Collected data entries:
==========

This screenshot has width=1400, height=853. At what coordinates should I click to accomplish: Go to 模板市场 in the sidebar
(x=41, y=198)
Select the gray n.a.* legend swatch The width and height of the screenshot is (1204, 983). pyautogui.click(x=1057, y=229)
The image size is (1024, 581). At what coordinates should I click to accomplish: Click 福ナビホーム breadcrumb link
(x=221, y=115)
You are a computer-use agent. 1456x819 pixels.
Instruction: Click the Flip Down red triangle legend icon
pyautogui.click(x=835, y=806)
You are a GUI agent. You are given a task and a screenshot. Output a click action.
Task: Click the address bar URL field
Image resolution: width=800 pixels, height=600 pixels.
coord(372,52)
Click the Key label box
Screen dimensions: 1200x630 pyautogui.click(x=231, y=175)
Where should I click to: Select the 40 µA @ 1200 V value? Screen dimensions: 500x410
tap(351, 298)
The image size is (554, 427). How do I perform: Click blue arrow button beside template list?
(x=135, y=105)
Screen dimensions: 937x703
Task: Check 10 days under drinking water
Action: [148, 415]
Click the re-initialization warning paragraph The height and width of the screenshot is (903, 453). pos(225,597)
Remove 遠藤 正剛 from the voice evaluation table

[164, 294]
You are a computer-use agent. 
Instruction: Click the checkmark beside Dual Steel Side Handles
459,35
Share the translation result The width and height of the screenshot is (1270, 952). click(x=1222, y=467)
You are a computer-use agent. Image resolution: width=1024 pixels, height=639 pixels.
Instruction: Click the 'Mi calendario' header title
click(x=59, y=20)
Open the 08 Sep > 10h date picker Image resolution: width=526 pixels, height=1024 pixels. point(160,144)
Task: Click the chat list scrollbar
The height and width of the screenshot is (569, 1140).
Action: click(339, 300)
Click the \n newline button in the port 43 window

==========

### Activity:
Whenever the word "agent" shows up in a line, that line counts. Say how many lines of the data count, giving the number alone.

### Written solution:
4